[Extracted information]
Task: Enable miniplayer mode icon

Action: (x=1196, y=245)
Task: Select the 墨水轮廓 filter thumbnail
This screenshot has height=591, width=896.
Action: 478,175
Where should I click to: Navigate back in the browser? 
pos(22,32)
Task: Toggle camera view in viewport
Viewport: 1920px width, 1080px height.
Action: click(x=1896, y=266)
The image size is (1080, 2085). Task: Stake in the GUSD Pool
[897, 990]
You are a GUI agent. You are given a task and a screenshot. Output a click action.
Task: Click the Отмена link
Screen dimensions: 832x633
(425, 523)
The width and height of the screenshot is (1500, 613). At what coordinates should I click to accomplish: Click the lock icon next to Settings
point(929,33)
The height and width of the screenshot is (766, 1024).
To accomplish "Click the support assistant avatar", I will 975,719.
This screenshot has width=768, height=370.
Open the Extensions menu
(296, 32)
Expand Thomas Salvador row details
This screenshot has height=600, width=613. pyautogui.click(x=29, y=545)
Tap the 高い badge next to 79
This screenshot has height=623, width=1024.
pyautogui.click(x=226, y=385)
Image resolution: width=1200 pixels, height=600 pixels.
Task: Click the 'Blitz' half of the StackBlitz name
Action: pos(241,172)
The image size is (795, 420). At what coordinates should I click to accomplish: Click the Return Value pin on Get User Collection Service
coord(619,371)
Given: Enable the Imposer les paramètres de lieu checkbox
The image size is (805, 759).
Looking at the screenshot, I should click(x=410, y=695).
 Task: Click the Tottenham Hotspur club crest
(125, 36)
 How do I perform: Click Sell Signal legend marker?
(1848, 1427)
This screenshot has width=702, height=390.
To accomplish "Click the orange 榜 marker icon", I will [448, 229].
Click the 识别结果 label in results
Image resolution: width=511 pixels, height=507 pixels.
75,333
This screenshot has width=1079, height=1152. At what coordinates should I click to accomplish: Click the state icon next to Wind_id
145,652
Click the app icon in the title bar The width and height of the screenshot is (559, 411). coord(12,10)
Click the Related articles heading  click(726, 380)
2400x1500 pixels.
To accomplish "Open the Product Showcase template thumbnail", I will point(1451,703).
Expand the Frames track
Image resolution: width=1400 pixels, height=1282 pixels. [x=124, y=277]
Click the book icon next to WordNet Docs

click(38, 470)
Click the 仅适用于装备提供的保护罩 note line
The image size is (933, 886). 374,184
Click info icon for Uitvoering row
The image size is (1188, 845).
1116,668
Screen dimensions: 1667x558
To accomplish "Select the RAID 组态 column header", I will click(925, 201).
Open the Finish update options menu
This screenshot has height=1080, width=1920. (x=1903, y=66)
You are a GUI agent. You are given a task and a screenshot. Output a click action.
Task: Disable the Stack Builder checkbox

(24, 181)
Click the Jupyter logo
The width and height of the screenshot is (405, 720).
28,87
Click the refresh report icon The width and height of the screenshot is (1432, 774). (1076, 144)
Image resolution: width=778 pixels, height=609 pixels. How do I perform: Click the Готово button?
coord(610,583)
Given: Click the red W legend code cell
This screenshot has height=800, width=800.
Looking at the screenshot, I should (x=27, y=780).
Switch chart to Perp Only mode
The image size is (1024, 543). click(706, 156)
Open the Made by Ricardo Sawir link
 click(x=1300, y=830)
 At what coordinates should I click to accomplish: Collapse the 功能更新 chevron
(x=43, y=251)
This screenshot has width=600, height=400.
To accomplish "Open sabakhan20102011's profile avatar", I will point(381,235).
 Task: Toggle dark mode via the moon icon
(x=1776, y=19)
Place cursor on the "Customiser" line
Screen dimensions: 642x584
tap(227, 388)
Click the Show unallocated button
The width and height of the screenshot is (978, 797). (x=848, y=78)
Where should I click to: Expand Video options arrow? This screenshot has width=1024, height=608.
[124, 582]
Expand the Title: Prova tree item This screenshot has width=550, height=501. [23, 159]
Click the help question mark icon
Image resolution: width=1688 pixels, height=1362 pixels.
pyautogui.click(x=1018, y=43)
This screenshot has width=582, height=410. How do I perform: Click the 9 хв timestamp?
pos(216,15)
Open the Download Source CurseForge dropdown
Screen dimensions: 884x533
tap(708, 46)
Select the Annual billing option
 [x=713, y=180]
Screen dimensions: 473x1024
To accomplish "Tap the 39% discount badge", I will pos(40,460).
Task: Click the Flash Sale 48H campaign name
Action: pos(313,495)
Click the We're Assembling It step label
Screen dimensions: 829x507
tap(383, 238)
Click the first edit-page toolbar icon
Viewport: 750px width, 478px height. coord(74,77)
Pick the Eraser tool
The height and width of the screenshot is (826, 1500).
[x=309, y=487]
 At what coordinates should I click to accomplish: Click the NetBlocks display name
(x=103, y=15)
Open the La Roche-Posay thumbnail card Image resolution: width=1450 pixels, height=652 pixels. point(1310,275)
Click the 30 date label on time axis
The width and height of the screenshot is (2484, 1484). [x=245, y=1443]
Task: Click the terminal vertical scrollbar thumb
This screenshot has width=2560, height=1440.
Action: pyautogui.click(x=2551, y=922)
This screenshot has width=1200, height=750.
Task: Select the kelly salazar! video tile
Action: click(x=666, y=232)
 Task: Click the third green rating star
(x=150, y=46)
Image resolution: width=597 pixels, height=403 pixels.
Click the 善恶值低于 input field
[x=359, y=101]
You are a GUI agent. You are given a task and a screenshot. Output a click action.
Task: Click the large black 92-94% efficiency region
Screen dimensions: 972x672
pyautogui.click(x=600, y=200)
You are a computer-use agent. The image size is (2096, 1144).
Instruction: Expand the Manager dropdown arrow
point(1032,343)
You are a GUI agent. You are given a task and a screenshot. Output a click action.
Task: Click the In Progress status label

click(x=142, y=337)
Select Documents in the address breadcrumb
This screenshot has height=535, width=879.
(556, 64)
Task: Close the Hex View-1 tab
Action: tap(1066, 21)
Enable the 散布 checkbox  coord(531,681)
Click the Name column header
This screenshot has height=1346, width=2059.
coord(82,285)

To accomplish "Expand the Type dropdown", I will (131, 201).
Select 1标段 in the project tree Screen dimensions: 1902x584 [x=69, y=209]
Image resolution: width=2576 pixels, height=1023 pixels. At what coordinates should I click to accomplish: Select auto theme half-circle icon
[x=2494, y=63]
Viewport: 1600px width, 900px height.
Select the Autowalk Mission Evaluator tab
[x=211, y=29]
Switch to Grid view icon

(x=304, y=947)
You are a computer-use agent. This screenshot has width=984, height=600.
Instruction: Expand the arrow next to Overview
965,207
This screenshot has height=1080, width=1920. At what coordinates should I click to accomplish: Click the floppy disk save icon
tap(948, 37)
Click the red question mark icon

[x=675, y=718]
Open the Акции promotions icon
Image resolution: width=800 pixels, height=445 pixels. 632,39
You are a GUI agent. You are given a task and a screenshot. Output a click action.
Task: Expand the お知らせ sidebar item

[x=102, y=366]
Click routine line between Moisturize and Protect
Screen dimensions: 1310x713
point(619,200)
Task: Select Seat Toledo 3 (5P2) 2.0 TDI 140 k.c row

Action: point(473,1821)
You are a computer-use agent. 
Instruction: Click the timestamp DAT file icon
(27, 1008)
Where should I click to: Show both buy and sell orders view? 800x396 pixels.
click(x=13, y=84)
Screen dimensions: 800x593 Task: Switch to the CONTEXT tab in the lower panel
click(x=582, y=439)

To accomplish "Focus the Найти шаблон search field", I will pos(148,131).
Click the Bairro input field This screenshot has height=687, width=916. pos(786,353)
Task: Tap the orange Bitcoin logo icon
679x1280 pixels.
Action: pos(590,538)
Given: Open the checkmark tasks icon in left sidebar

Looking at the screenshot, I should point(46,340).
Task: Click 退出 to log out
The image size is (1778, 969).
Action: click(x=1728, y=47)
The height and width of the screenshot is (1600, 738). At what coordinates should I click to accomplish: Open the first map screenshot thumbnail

[Goal of the exercise] Switch "At what coordinates should I click to accomplish" to "Which point should I click to accomplish" throughout the entries above and write all of them out again, with nothing else changed.

[Written reply]
Task: Enable miniplayer mode icon

Action: (x=1196, y=245)
Task: Select the 墨水轮廓 filter thumbnail
This screenshot has height=591, width=896.
Action: 478,175
Where should I click to: Navigate back in the browser? 
pos(22,32)
Task: Toggle camera view in viewport
Viewport: 1920px width, 1080px height.
Action: click(x=1896, y=266)
The image size is (1080, 2085). Task: Stake in the GUSD Pool
[897, 990]
You are a GUI agent. You are given a task and a screenshot. Output a click action.
Task: Click the Отмена link
Screen dimensions: 832x633
(425, 523)
The width and height of the screenshot is (1500, 613). Which point should I click to accomplish: Click the lock icon next to Settings
point(929,33)
The height and width of the screenshot is (766, 1024).
To accomplish "Click the support assistant avatar", I will 975,719.
This screenshot has width=768, height=370.
Open the Extensions menu
(296, 32)
Expand Thomas Salvador row details
This screenshot has height=600, width=613. pyautogui.click(x=29, y=545)
Tap the 高い badge next to 79
This screenshot has height=623, width=1024.
pyautogui.click(x=226, y=385)
Image resolution: width=1200 pixels, height=600 pixels.
Task: Click the 'Blitz' half of the StackBlitz name
Action: pos(241,172)
The image size is (795, 420). Which point should I click to accomplish: Click the Return Value pin on Get User Collection Service
coord(619,371)
Given: Enable the Imposer les paramètres de lieu checkbox
The image size is (805, 759).
Looking at the screenshot, I should click(x=410, y=695).
 Task: Click the Tottenham Hotspur club crest
(125, 36)
 How do I perform: Click Sell Signal legend marker?
(1848, 1427)
This screenshot has width=702, height=390.
To accomplish "Click the orange 榜 marker icon", I will [448, 229].
Click the 识别结果 label in results
Image resolution: width=511 pixels, height=507 pixels.
75,333
This screenshot has width=1079, height=1152. Which point should I click to accomplish: Click the state icon next to Wind_id
145,652
Click the app icon in the title bar The width and height of the screenshot is (559, 411). coord(12,10)
Click the Related articles heading  click(726, 380)
2400x1500 pixels.
To accomplish "Open the Product Showcase template thumbnail", I will point(1451,703).
Expand the Frames track
Image resolution: width=1400 pixels, height=1282 pixels. [x=124, y=277]
Click the book icon next to WordNet Docs

click(38, 470)
Click the 仅适用于装备提供的保护罩 note line
The image size is (933, 886). 374,184
Click info icon for Uitvoering row
The image size is (1188, 845).
1116,668
Screen dimensions: 1667x558
To accomplish "Select the RAID 组态 column header", I will click(925, 201).
Open the Finish update options menu
This screenshot has height=1080, width=1920. (x=1903, y=66)
You are a GUI agent. You are given a task and a screenshot. Output a click action.
Task: Disable the Stack Builder checkbox

(24, 181)
Click the Jupyter logo
The width and height of the screenshot is (405, 720).
28,87
Click the refresh report icon The width and height of the screenshot is (1432, 774). (1076, 144)
Image resolution: width=778 pixels, height=609 pixels. How do I perform: Click the Готово button?
coord(610,583)
Given: Click the red W legend code cell
This screenshot has height=800, width=800.
Looking at the screenshot, I should (x=27, y=780).
Switch chart to Perp Only mode
The image size is (1024, 543). click(706, 156)
Open the Made by Ricardo Sawir link
 click(x=1300, y=830)
 Which point should I click to accomplish: Collapse the 功能更新 chevron
(x=43, y=251)
This screenshot has width=600, height=400.
To accomplish "Open sabakhan20102011's profile avatar", I will point(381,235).
 Task: Toggle dark mode via the moon icon
(x=1776, y=19)
Place cursor on the "Customiser" line
Screen dimensions: 642x584
tap(227, 388)
Click the Show unallocated button
The width and height of the screenshot is (978, 797). (x=848, y=78)
Where should I click to: Expand Video options arrow? This screenshot has width=1024, height=608.
[124, 582]
Expand the Title: Prova tree item This screenshot has width=550, height=501. [23, 159]
Click the help question mark icon
Image resolution: width=1688 pixels, height=1362 pixels.
pyautogui.click(x=1018, y=43)
This screenshot has width=582, height=410. How do I perform: Click the 9 хв timestamp?
pos(216,15)
Open the Download Source CurseForge dropdown
Screen dimensions: 884x533
tap(708, 46)
Select the Annual billing option
 [x=713, y=180]
Screen dimensions: 473x1024
To accomplish "Tap the 39% discount badge", I will pos(40,460).
Task: Click the Flash Sale 48H campaign name
Action: pos(313,495)
Click the We're Assembling It step label
Screen dimensions: 829x507
tap(383, 238)
Click the first edit-page toolbar icon
Viewport: 750px width, 478px height. coord(74,77)
Pick the Eraser tool
The height and width of the screenshot is (826, 1500).
[x=309, y=487]
 Which point should I click to accomplish: Click the NetBlocks display name
(x=103, y=15)
Open the La Roche-Posay thumbnail card Image resolution: width=1450 pixels, height=652 pixels. point(1310,275)
Click the 30 date label on time axis
The width and height of the screenshot is (2484, 1484). [x=245, y=1443]
Task: Click the terminal vertical scrollbar thumb
This screenshot has width=2560, height=1440.
Action: pyautogui.click(x=2551, y=922)
This screenshot has width=1200, height=750.
Task: Select the kelly salazar! video tile
Action: click(x=666, y=232)
 Task: Click the third green rating star
(x=150, y=46)
Image resolution: width=597 pixels, height=403 pixels.
Click the 善恶值低于 input field
[x=359, y=101]
You are a GUI agent. You are given a task and a screenshot. Output a click action.
Task: Click the large black 92-94% efficiency region
Screen dimensions: 972x672
pyautogui.click(x=600, y=200)
You are a computer-use agent. The image size is (2096, 1144).
Instruction: Expand the Manager dropdown arrow
point(1032,343)
You are a GUI agent. You are given a task and a screenshot. Output a click action.
Task: Click the In Progress status label

click(x=142, y=337)
Select Documents in the address breadcrumb
This screenshot has height=535, width=879.
(556, 64)
Task: Close the Hex View-1 tab
Action: tap(1066, 21)
Enable the 散布 checkbox  coord(531,681)
Click the Name column header
This screenshot has height=1346, width=2059.
coord(82,285)

To accomplish "Expand the Type dropdown", I will (131, 201).
Select 1标段 in the project tree Screen dimensions: 1902x584 [x=69, y=209]
Image resolution: width=2576 pixels, height=1023 pixels. Which point should I click to accomplish: Select auto theme half-circle icon
[x=2494, y=63]
Viewport: 1600px width, 900px height.
Select the Autowalk Mission Evaluator tab
[x=211, y=29]
Switch to Grid view icon

(x=304, y=947)
You are a computer-use agent. This screenshot has width=984, height=600.
Instruction: Expand the arrow next to Overview
965,207
This screenshot has height=1080, width=1920. Which point should I click to accomplish: Click the floppy disk save icon
tap(948, 37)
Click the red question mark icon

[x=675, y=718]
Open the Акции promotions icon
Image resolution: width=800 pixels, height=445 pixels. 632,39
You are a GUI agent. You are given a task and a screenshot. Output a click action.
Task: Expand the お知らせ sidebar item

[x=102, y=366]
Click routine line between Moisturize and Protect
Screen dimensions: 1310x713
point(619,200)
Task: Select Seat Toledo 3 (5P2) 2.0 TDI 140 k.c row

Action: point(473,1821)
You are a computer-use agent. 
Instruction: Click the timestamp DAT file icon
(27, 1008)
Where should I click to: Show both buy and sell orders view? 800x396 pixels.
click(x=13, y=84)
Screen dimensions: 800x593 Task: Switch to the CONTEXT tab in the lower panel
click(x=582, y=439)

To accomplish "Focus the Найти шаблон search field", I will pos(148,131).
Click the Bairro input field This screenshot has height=687, width=916. pos(786,353)
Task: Tap the orange Bitcoin logo icon
679x1280 pixels.
Action: pos(590,538)
Given: Open the checkmark tasks icon in left sidebar

Looking at the screenshot, I should point(46,340).
Task: Click 退出 to log out
The image size is (1778, 969).
Action: click(x=1728, y=47)
The height and width of the screenshot is (1600, 738). Which point should I click to accomplish: Open the first map screenshot thumbnail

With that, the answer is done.